Şubat 2025 seçiminden sonra Almanya’da ne değişecek? Dünyanın en büyük ikinci göç rotası olan Almanya’da, Şubat 2025’te yapılması beklenen seçimlerden sonra muhtemelen yeni bir hükümet kurulacak. İşgücünü büyütmek amacıyla son yıllarda göçü kolaylaştıran Almanya’da, göç karşıtı aşırı sağcı partilerin iktidara gelmesi durumunda bu politikaların değişip değişmeyeceği merak ediliyor. Almanya’nın mevcut hükümeti işgücü açıklarıyla başa çıkmak için göç kısıtlamalarını gevşetmiş durumda. Fakat Başbakan Olaf Scholz’un partisi Sosyal Demokrat Parti (SPD), şu anda anketlerde üçüncü sırada yer alıyor. İlk sırada Hristiyan Demokratlar (CDU/CSU) mevcutken, aşırı sağcı AfD, her beş seçmenden birinin desteğini kazanıyor.

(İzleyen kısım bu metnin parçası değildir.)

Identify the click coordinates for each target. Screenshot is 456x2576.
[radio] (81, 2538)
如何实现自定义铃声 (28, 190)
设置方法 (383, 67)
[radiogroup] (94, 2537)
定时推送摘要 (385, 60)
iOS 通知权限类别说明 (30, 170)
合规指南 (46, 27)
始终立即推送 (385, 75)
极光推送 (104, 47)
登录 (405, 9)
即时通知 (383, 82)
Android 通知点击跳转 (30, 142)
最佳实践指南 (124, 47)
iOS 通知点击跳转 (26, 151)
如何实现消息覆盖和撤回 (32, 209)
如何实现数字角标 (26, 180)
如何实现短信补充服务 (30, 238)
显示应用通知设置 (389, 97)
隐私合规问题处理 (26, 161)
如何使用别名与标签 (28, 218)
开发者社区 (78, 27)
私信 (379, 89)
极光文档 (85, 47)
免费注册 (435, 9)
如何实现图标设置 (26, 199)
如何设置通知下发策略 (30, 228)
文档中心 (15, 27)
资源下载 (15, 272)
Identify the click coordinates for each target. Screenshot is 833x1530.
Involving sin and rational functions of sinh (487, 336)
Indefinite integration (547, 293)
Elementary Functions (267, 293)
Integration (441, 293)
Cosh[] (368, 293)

Alman Dışişleri Konseyi’nde Göç Merkezi yöneticisi Victoria Rietig, “Düzensiz göçü zorlaştırmak, Almanya’daki partilerin seçim kampanyalarının önemli bir parçası. Hem en baştaki CDU/CSU partisi hem de aşırı sağcı AfD ile aşırı solcu BSW bu konuda fikir birliği içinde” diyor. Almanya’daki işgücü eksikliği nedeniyle siyasi partiler düzenli göçe daha az karşı çıkıyor; fakat her 10 kişiden altısı bu üç partiyi destekliyor. Rietig, “Şubat seçimlerinden sonra bu siyasi atmosferin Almanya’da daha sıkı göç politikalarına dönüşmesine kesin gözüyle bakabiliriz ve yeni hükümetin başında büyük ihtimalle Hristiyan Demokratlar olacak” diyor.

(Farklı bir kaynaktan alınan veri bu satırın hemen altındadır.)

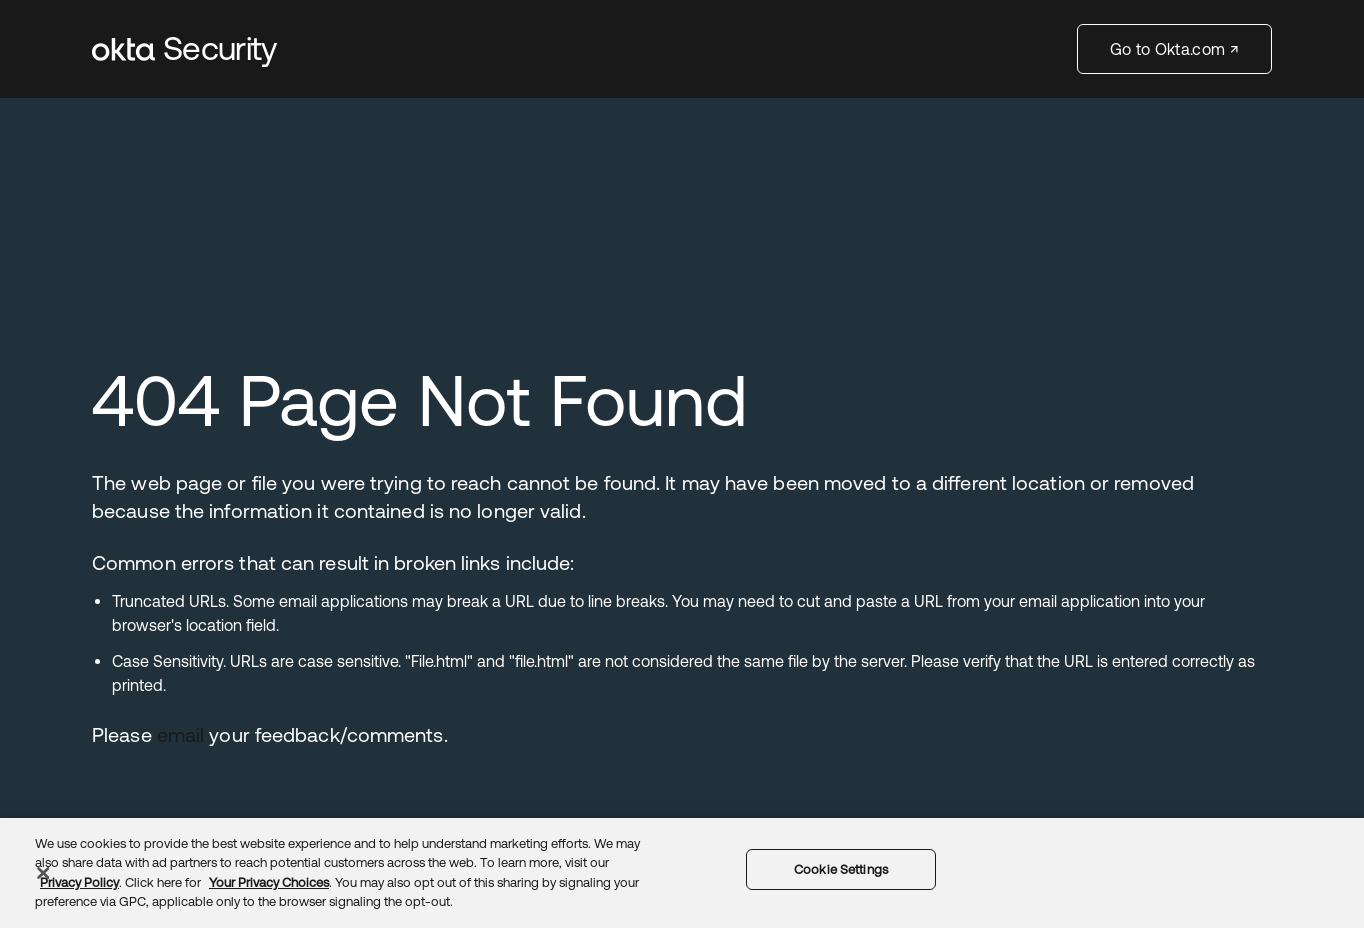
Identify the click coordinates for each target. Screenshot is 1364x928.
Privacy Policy (79, 882)
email (181, 734)
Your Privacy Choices (269, 882)
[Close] (43, 873)
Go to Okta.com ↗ (1174, 49)
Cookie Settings (841, 869)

Diğer göç yolları Almanya ve ABD’ye göç zorlaşabilir; ancak diğer göç noktalarında herhangi bir ek engel oluşması beklenmiyor. AB veya Ecowas gibi bölgesel çerçevelerde gerçekleşen göç ve Güney Asya’dan Körfez’e uzanan göç koridorunda bir değişiklik yaşanması öngörülmüyor. “Neredeyse tamamen işgücü göçünden oluşan ve Güney Asya’dan Körfez’e uzanan büyük koridor devam edecek, çünkü bu ihtiyaca cevap veriyor. İşgücü göçmenleri, Körfez’deki birçok ülke için son derece önemli ve bu göçmenler kritik hizmetler sunuyor” diyor McAuliffe. “Yani buradaki büyük bir değişimin olacağını düşünmüyorum. Hele ki göç veren başlıca ülkeler ile göç edilen büyük ülkeden bahsediyorsak.” McAuliffe, göç sistemleri üzerindeki güveni sarsmak amacıyla sağcı gruplar tarafından internette yürütülen dezenformasyon kampanyalarına da dikkat çekiyor. “Bana göre, uluslararası göçün gelecekteki en büyük sorunlarından biri, giderek büyüyen bir dezenformasyonun göç güvenini erozyona uğratması paradoksu.” McAuliffe, savaşa ve felaketlere bağlı yerinden edilmeler dışında, uluslararası göç eğilimlerinin öngörülebilir ve istikrarlı olduğunu, ancak politika değişikliklerinin yalnızca uzun zaman içinde etkili olabileceğini vurguluyor: “Uluslararası göçün istisnai olduğunu biliyoruz: Çoğu kişi doğdukları ülkede kalmaya ve yaşamaya devam ediyor.”